Put the lines of the material below into a JSON list of strings, one string per line and skipping blank lines. Begin at the line that has "Viewport: 768px width, 1255px height." and stop at the end of the material, leaving out the pictures.
____ Source data
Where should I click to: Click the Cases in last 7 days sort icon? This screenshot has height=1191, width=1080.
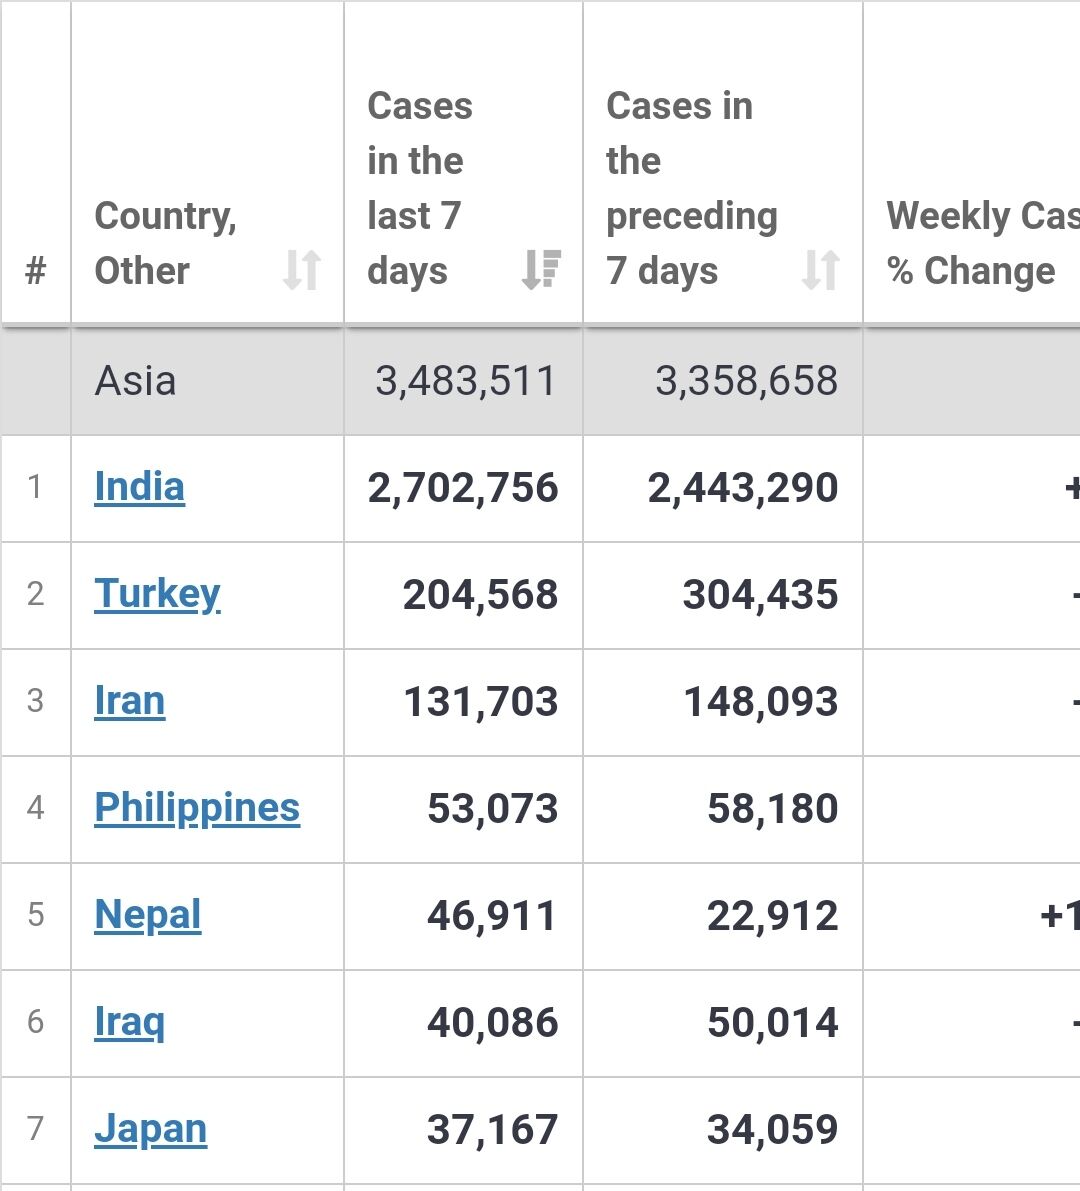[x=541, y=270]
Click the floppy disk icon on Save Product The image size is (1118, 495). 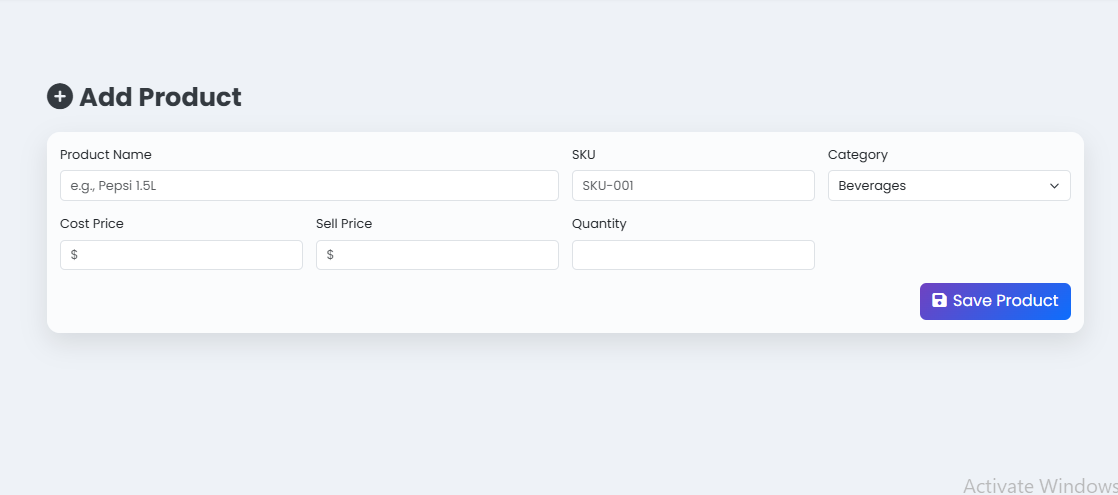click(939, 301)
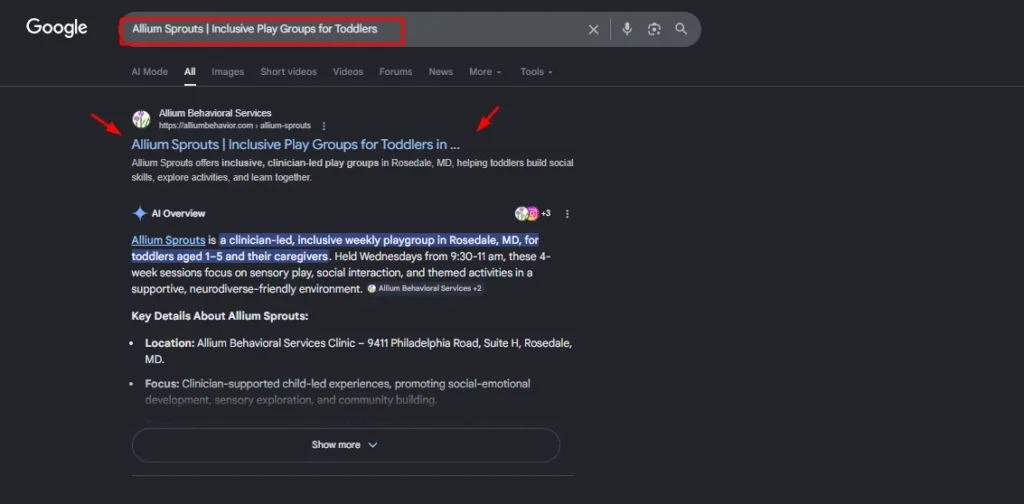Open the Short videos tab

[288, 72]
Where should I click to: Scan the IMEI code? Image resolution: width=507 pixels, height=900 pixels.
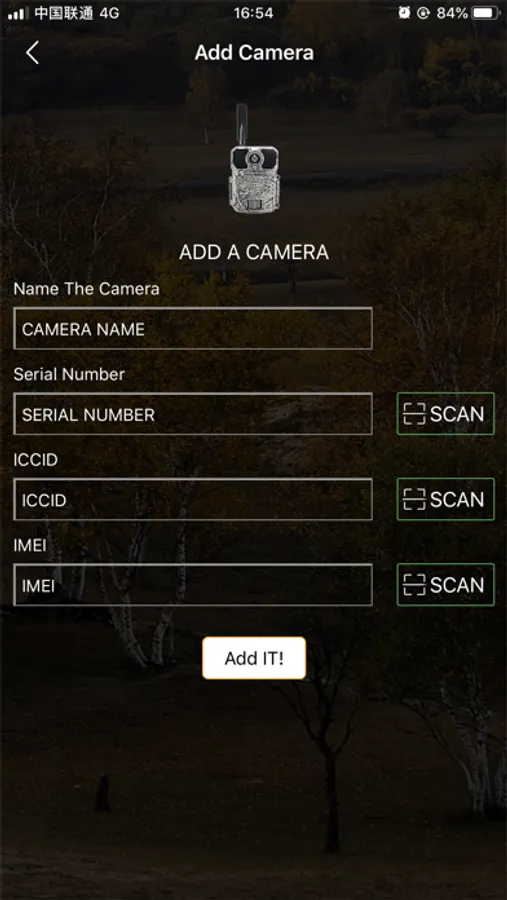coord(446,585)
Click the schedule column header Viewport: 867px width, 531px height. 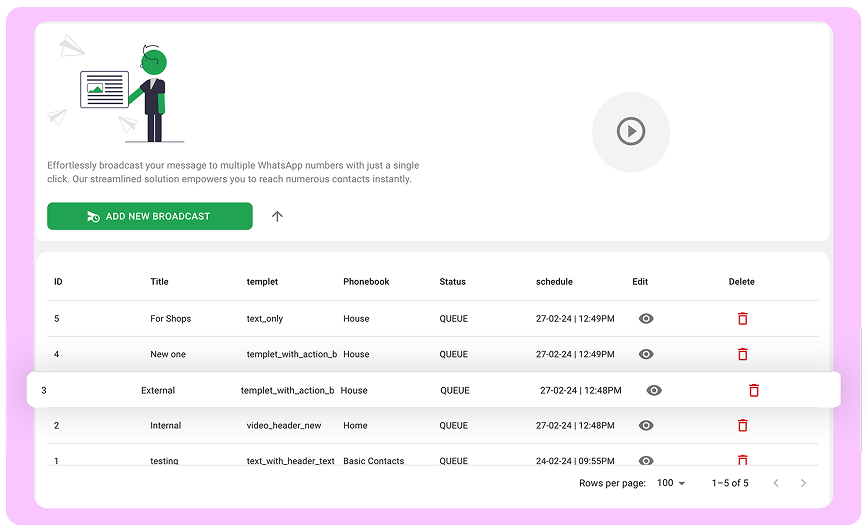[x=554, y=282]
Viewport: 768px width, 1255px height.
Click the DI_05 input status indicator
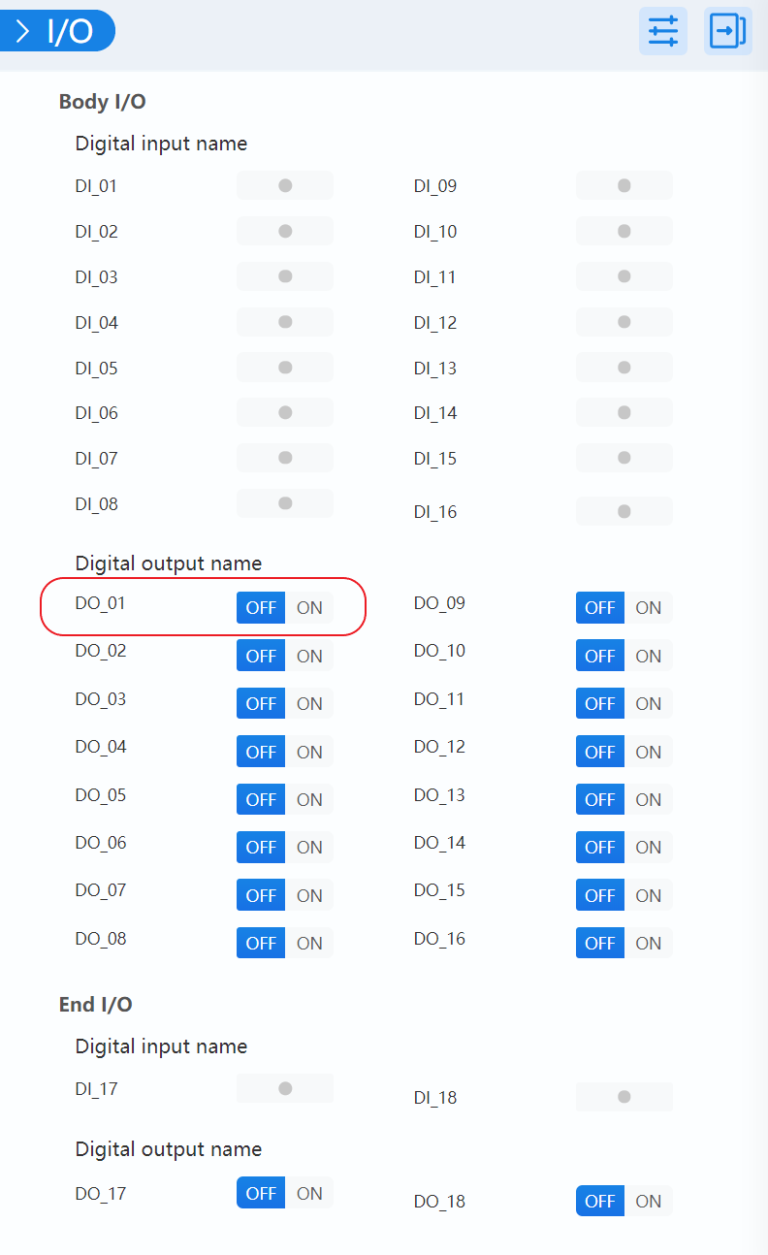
________
Answer for the task:
[
  "Viewport: 768px width, 1255px height.",
  "Click the DI_05 input status indicator"
]